In late May, Sheila Crowley, president of the National Low Income Housing Coalition (NLIHC), testified before the House Financial Services Subcommittee on Capital Markets and Government Sponsored Enterprises (of which Royce is a member) at a hearing titled “Transparency, Transition and Taxpayer Protection: More Steps to End the GSE Bailout.” She argued that the trust fund and its goal of ending the shortage of affordable homes for the lowest-income Americans “is a proper role for government,” adding that the market “will not fill this gap.”
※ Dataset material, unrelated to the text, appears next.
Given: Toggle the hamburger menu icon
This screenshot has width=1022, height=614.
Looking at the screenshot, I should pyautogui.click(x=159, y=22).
Despite the most recent attack by the likes of Rep. Royce, NLIHC is not just playing defense. In June, Crowley described a plan to generate funding for affordable housing by reforming the mortgage interest deduction, the country’s largest housing subsidy. Speaking at the release of State of the Nation’s Housing: 2011, she argued that changing the MID to a 15 percent credit and lowering the cap from $1 million to $500,000 would not only simplify the tax code, but make available $30 billion to build affordable rental units—all while being deficit neutral. It would also dramatically increase the number of people getting a tax benefit.